Despite being warned by the City, and in any event knowing that application of CEAA to the Expressway was illegal, unconstitutional and unfair, these defendants acted to stop completion of the Expressway and harm the City by purporting to apply CEAA with reckless indifference to their lack of statutory and constitutional authority to do so, with knowledge that there was no valid scientific basis to do so, and with the intent to harm the City in its legitimate objective.
Alternatively, the defendants abused their public office by engaging in targeted malice towards the City’s completion of the Expressway for the purpose of appeasing a minority of public opinion in Minister Copp’s riding opposed to the Expressway and to allegedly protect migratory birds.
Alternatively, the defendants intended to harm the City by demonstrating an actual intent to prevent or imperil completion of the Expressway, with knowledge that their course of conduct would cause harm to the City, or by their reckless indifference or wilful blindness to the harm that was foreseeable.

_REQUIRED TASK_
Duplicate part of the passage about the Expressway claim: begin at the words "Alternatively, the defendants abused" and stop after "protect migratory birds.".

_RECORD EXCERPTS_

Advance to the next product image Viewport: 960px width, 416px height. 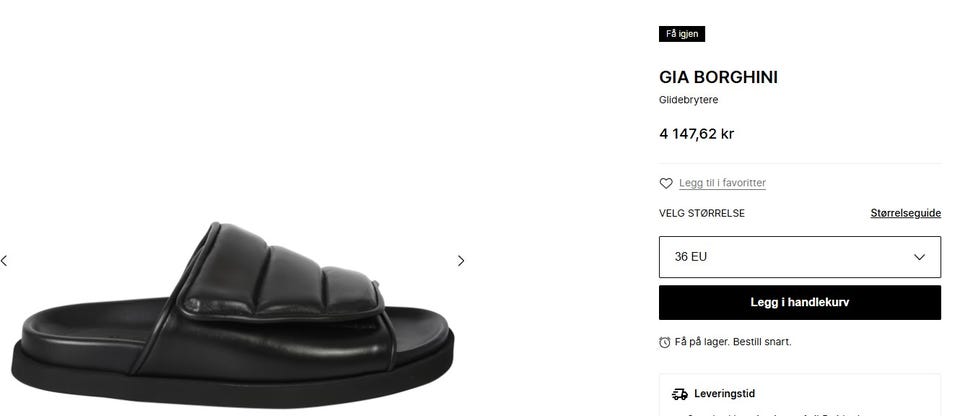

...

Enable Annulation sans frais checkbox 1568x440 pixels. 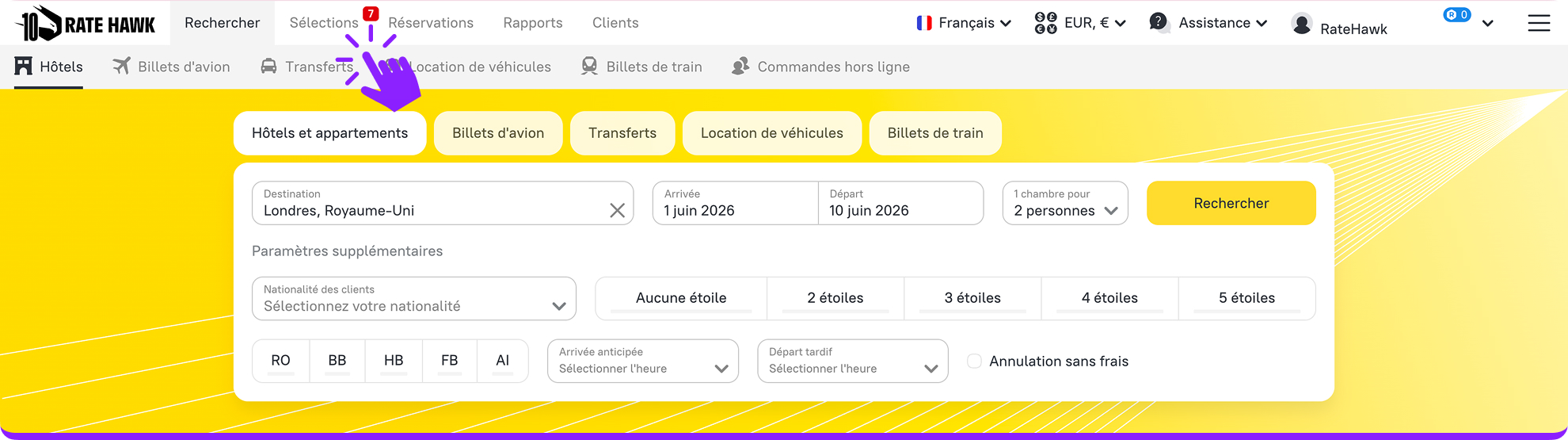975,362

==

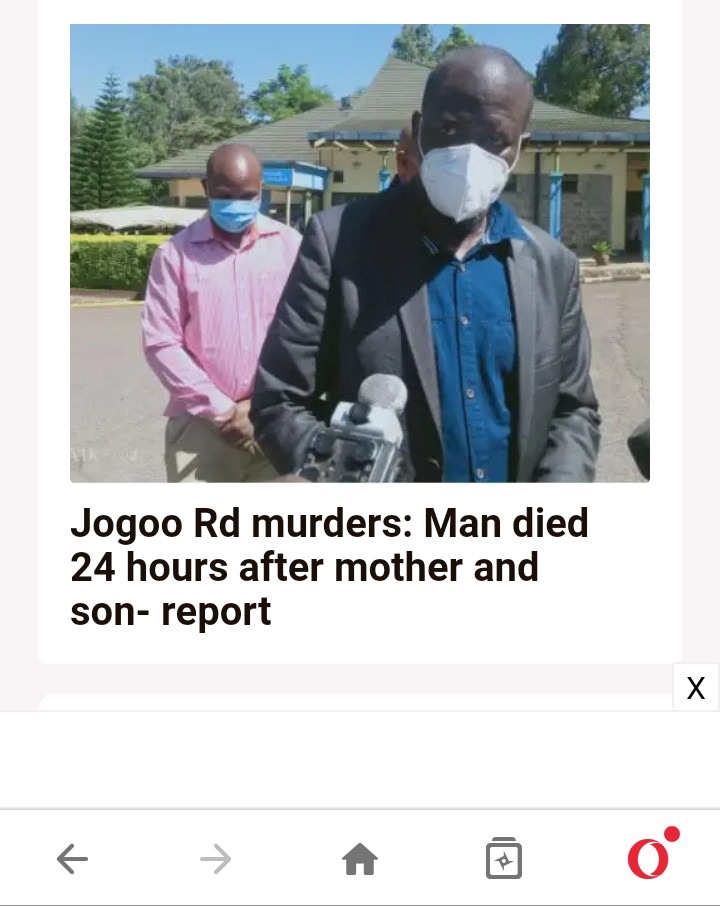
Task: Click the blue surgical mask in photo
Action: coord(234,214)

_TASK ANSWER_
Alternatively, the defendants abused their public office by engaging in targeted malice towards the City’s completion of the Expressway for the purpose of appeasing a minority of public opinion in Minister Copp’s riding opposed to the Expressway and to allegedly protect migratory birds.